The two commands "env" (without parameters) and "printenv" give
identical output, right? They just print a list of all the environment
variables. This has been working forever and on all kernel versions.

Not so on kernels compiled from Paul's linux-pmac-devel tree. I have an
environment variable LD_LIBRARY_PATH set to
/usr/local/lib:/usr/X11R6/lib. In the list printed by "printenv", this
shows up, in the list printed by "env", it doesn't. All other
environment variables coincide in the 2 lists.

It has been like this at least since early 2.3.99 kernels, and only with
Paul's kernels. With 2.2.X kernels and with devel kernels from the bk
tree, the 2 lists are identical.

Now this would be just a curiosity, although one completely mysterious
for me, but it goes further. If I inspect the contents of
/proc/xxx/environ, the LD_LIBRARY_PATH variable is also absent under
Paul's kernels (right now the latest 2.4.0-test7) and present (for
participating pids xxx) under other kernels.

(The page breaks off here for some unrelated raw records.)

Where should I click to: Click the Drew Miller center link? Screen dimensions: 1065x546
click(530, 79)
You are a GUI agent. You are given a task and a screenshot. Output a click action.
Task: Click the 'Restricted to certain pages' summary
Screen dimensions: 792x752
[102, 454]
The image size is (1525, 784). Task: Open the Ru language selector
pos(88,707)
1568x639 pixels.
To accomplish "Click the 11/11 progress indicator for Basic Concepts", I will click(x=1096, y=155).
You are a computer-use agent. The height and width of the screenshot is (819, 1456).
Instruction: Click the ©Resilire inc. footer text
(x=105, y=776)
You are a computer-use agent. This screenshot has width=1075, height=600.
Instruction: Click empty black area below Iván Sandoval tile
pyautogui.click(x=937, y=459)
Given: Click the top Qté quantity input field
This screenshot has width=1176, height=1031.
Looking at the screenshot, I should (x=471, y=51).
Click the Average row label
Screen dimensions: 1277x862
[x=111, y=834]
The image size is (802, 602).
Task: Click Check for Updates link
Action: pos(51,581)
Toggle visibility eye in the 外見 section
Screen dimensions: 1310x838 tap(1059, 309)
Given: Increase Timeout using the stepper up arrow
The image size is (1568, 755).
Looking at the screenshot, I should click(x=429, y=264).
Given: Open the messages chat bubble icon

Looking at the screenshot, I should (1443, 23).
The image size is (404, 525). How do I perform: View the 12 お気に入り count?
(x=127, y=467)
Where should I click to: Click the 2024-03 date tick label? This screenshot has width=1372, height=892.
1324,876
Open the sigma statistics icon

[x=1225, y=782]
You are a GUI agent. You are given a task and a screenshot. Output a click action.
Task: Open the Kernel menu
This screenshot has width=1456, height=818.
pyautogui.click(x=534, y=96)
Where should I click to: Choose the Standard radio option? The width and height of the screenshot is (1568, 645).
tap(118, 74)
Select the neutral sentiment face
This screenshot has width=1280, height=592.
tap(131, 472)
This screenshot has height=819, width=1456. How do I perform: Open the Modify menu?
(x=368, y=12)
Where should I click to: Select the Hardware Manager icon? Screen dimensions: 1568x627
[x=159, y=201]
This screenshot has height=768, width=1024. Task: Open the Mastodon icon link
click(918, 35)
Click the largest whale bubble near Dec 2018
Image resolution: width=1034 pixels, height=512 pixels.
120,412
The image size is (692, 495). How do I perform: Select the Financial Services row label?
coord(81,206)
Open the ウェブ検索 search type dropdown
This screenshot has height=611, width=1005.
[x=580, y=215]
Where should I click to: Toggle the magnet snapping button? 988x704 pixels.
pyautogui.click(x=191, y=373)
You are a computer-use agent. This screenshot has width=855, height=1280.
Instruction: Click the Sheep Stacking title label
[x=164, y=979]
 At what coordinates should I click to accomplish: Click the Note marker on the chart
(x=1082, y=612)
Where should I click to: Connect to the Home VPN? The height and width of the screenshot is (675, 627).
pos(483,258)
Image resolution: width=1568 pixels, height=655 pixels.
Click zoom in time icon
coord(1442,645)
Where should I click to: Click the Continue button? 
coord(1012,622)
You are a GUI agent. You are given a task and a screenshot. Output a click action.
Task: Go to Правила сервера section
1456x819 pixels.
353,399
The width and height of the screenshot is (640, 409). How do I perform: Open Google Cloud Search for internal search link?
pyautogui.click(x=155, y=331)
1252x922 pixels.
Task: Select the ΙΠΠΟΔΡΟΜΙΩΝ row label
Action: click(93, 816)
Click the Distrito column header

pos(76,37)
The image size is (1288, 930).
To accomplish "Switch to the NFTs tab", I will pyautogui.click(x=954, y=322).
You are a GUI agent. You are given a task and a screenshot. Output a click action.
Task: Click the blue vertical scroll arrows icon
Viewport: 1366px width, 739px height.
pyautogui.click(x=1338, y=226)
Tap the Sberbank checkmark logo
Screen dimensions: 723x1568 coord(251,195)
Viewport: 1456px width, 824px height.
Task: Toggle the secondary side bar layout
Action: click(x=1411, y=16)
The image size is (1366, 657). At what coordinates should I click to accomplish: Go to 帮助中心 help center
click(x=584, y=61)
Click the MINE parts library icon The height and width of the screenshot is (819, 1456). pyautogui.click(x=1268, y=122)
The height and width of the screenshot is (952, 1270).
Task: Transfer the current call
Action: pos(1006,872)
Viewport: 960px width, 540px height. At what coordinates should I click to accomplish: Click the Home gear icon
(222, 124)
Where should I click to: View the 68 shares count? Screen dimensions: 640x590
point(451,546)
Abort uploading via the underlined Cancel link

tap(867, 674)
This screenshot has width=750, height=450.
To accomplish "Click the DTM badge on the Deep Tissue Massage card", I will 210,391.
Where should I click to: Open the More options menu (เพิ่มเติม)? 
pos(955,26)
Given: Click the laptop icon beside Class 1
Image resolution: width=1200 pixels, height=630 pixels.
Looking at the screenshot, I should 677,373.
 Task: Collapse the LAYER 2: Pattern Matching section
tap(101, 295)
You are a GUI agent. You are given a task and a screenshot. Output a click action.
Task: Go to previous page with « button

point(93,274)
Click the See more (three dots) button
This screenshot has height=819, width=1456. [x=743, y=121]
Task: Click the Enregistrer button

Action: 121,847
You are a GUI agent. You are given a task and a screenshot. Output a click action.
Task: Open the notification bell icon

One annoying result is that Mozilla does not run under this kernel. Due
to the wrong or non-existing LD_LIBRARY_PATH, one gets
  error in loading shared libraries: libgkgfx.so:
  cannot open shared object file: No such file or directory

Why do Paul's kernels hate and murder the LD_LIBRARY_PATH environment
variable? Any Holmes out there who can explain this mystery?

--
Martin

** Sent via the linuxppc-dev mail list. See http://lists.linuxppc.org/

                 reply	other threads:[~2000-08-18 20:40 UTC|newest]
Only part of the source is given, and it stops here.